Overview of STING-associated vasculopathy with onset in infancy (SAVI) among 21 patients.

Abstract Background Gain-of-function mutations in STING1 underlie a type I interferonopathy termed SAVI (STING-associated vasculopathy with onset in infancy). This severe disease is variably characterized by early-onset systemic inflammation, skin vasculopathy and interstitial lung disease (ILD). Objective To describe a cohort of SAVI patients. Methods Assessment of clinical, radiological, and immunologic data from 21 patients (17 families). Results Patients carried heterozygous substitutions in STING1 previously described in SAVI, mainly the p.V155M. Most patients were symptomatic from infancy but late onset in adulthood occurred in one patient. Systemic inflammation, skin vasculopathy and ILD were observed in 19, 18 and 21 patients respectively. Extensive tissue loss occurred in 4 patients.

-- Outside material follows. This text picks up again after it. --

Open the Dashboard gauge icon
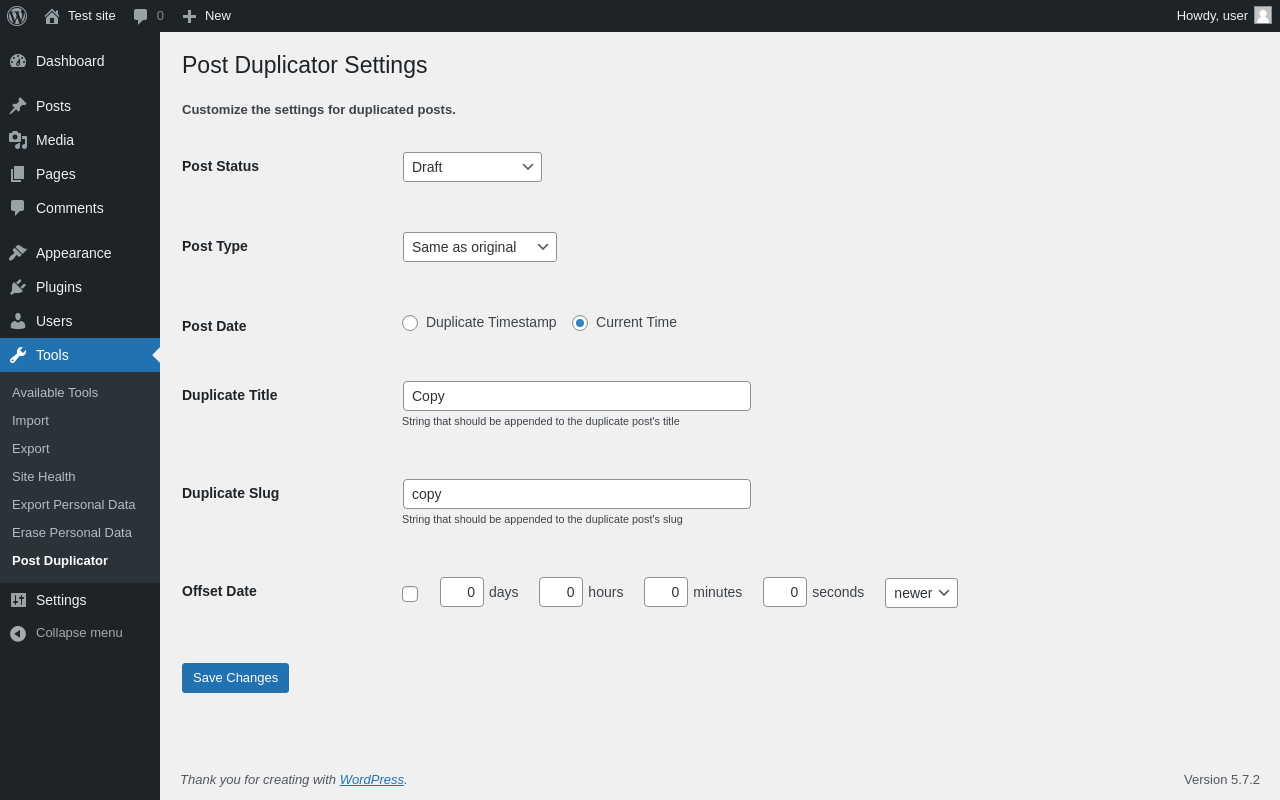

Severity of ILD was highly variable with insidious progression up to end-stage respiratory failure reached at teenage in 6 patients. Lung imaging revealed early fibrotic lesions. Failure to thrive was almost constant, with severe growth failure seen in 4 patients. Seven patients presented polyarthritis and one infant mimicked a combined immune deficiency. Extended features reminiscent of other interferonopathies were also found e.g. intracranial calcification, glaucoma, glomerular nephropathy. Increased expression of interferon-stimulated genes and interferon α protein was constant. Autoantibodies were frequently found, in particular rheumatoid factor. Most patients presented with a T-cell defect, with low counts of memory CD8+ cells and impaired T-cell proliferation in response to antigens. Long-term follow-up described in 8 children confirmed the clinical benefice of ruxolitinib in SAVI unless the treatment is started early in the course of the disease underlying the need for early diagnosis. Tolerance was reasonably good. Conclusion This largest worldwide cohort of SAVI patients precise core features and extends the clinical and immunological phenotype of the disease, displaying overlap with other monogenic interferonopathies.